▶ _Exercise aim_: Every line of the material below needs to be written out exactly, please.

▶ _Supplied data_:
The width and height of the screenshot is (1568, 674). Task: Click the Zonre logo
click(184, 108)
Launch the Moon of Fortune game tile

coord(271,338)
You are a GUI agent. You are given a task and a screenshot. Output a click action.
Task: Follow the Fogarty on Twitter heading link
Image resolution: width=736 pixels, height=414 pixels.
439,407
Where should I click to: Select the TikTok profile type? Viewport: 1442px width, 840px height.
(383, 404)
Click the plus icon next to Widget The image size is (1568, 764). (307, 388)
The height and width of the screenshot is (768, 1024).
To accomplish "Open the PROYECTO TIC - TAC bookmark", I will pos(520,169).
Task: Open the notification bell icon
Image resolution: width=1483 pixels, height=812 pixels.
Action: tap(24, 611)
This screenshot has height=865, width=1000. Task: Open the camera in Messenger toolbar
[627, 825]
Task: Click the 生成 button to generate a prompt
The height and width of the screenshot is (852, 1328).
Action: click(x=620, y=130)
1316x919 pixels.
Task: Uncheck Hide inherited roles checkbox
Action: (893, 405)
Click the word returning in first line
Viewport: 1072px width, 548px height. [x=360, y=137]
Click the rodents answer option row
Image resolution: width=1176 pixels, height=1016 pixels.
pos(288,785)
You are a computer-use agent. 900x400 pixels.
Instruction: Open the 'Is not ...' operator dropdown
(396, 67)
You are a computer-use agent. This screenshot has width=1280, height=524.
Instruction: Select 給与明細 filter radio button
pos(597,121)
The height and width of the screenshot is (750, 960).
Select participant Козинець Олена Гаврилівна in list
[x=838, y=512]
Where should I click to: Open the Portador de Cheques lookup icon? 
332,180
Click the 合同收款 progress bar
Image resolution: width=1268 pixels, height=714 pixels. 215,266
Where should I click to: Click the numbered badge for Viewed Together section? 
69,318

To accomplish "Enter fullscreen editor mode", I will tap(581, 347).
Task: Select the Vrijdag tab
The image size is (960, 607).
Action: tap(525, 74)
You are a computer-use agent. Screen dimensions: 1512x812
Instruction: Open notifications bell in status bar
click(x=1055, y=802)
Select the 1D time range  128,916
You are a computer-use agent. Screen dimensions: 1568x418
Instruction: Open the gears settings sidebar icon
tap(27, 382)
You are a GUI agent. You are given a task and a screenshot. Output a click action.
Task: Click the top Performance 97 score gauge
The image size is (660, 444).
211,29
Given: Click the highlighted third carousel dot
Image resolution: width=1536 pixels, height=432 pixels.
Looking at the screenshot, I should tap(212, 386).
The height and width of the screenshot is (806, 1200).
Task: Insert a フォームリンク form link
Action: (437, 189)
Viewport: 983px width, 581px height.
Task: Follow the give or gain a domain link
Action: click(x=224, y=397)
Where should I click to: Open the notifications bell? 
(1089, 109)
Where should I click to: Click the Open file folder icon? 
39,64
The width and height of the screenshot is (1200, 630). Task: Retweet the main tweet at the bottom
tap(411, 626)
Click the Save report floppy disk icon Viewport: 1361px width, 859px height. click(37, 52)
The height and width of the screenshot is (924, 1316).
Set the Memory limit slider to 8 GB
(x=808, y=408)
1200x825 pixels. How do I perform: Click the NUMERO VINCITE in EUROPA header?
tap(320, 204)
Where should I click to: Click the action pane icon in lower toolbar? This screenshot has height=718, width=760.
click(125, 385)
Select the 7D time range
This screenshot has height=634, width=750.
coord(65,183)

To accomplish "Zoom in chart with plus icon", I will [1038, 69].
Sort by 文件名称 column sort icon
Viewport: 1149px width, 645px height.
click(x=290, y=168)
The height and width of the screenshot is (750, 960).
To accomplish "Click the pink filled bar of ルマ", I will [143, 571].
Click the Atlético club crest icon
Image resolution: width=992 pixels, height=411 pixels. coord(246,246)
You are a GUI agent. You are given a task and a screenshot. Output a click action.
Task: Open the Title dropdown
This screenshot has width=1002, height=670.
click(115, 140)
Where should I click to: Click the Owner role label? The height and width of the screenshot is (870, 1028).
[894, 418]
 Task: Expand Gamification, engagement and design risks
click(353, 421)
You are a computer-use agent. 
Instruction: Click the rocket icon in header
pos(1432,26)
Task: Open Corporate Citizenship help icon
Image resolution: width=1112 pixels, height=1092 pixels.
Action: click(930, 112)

▶ _Response below_:
The width and height of the screenshot is (1568, 674). Task: Click the Zonre logo
click(184, 108)
Launch the Moon of Fortune game tile

coord(271,338)
You are a GUI agent. You are given a task and a screenshot. Output a click action.
Task: Follow the Fogarty on Twitter heading link
Image resolution: width=736 pixels, height=414 pixels.
439,407
Where should I click to: Select the TikTok profile type? Viewport: 1442px width, 840px height.
(383, 404)
Click the plus icon next to Widget The image size is (1568, 764). (307, 388)
The height and width of the screenshot is (768, 1024).
To accomplish "Open the PROYECTO TIC - TAC bookmark", I will pos(520,169).
Task: Open the notification bell icon
Image resolution: width=1483 pixels, height=812 pixels.
Action: tap(24, 611)
This screenshot has height=865, width=1000. Task: Open the camera in Messenger toolbar
[627, 825]
Task: Click the 生成 button to generate a prompt
The height and width of the screenshot is (852, 1328).
Action: click(x=620, y=130)
1316x919 pixels.
Task: Uncheck Hide inherited roles checkbox
Action: (893, 405)
Click the word returning in first line
Viewport: 1072px width, 548px height. [x=360, y=137]
Click the rodents answer option row
Image resolution: width=1176 pixels, height=1016 pixels.
pos(288,785)
You are a computer-use agent. 900x400 pixels.
Instruction: Open the 'Is not ...' operator dropdown
(396, 67)
You are a computer-use agent. This screenshot has width=1280, height=524.
Instruction: Select 給与明細 filter radio button
pos(597,121)
The height and width of the screenshot is (750, 960).
Select participant Козинець Олена Гаврилівна in list
[x=838, y=512]
Where should I click to: Open the Portador de Cheques lookup icon? 
332,180
Click the 合同收款 progress bar
Image resolution: width=1268 pixels, height=714 pixels. 215,266
Where should I click to: Click the numbered badge for Viewed Together section? 
69,318

To accomplish "Enter fullscreen editor mode", I will tap(581, 347).
Task: Select the Vrijdag tab
The image size is (960, 607).
Action: tap(525, 74)
You are a computer-use agent. Screen dimensions: 1512x812
Instruction: Open notifications bell in status bar
click(x=1055, y=802)
Select the 1D time range  128,916
You are a computer-use agent. Screen dimensions: 1568x418
Instruction: Open the gears settings sidebar icon
tap(27, 382)
You are a GUI agent. You are given a task and a screenshot. Output a click action.
Task: Click the top Performance 97 score gauge
The image size is (660, 444).
211,29
Given: Click the highlighted third carousel dot
Image resolution: width=1536 pixels, height=432 pixels.
Looking at the screenshot, I should tap(212, 386).
The height and width of the screenshot is (806, 1200).
Task: Insert a フォームリンク form link
Action: (437, 189)
Viewport: 983px width, 581px height.
Task: Follow the give or gain a domain link
Action: click(x=224, y=397)
Where should I click to: Open the notifications bell? 
(1089, 109)
Where should I click to: Click the Open file folder icon? 
39,64
The width and height of the screenshot is (1200, 630). Task: Retweet the main tweet at the bottom
tap(411, 626)
Click the Save report floppy disk icon Viewport: 1361px width, 859px height. click(37, 52)
The height and width of the screenshot is (924, 1316).
Set the Memory limit slider to 8 GB
(x=808, y=408)
1200x825 pixels. How do I perform: Click the NUMERO VINCITE in EUROPA header?
tap(320, 204)
Where should I click to: Click the action pane icon in lower toolbar? This screenshot has height=718, width=760.
click(125, 385)
Select the 7D time range
This screenshot has height=634, width=750.
coord(65,183)

To accomplish "Zoom in chart with plus icon", I will [1038, 69].
Sort by 文件名称 column sort icon
Viewport: 1149px width, 645px height.
click(x=290, y=168)
The height and width of the screenshot is (750, 960).
To accomplish "Click the pink filled bar of ルマ", I will [143, 571].
Click the Atlético club crest icon
Image resolution: width=992 pixels, height=411 pixels. coord(246,246)
You are a GUI agent. You are given a task and a screenshot. Output a click action.
Task: Open the Title dropdown
This screenshot has width=1002, height=670.
click(115, 140)
Where should I click to: Click the Owner role label? The height and width of the screenshot is (870, 1028).
[894, 418]
 Task: Expand Gamification, engagement and design risks
click(353, 421)
You are a computer-use agent. 
Instruction: Click the rocket icon in header
pos(1432,26)
Task: Open Corporate Citizenship help icon
Image resolution: width=1112 pixels, height=1092 pixels.
Action: click(930, 112)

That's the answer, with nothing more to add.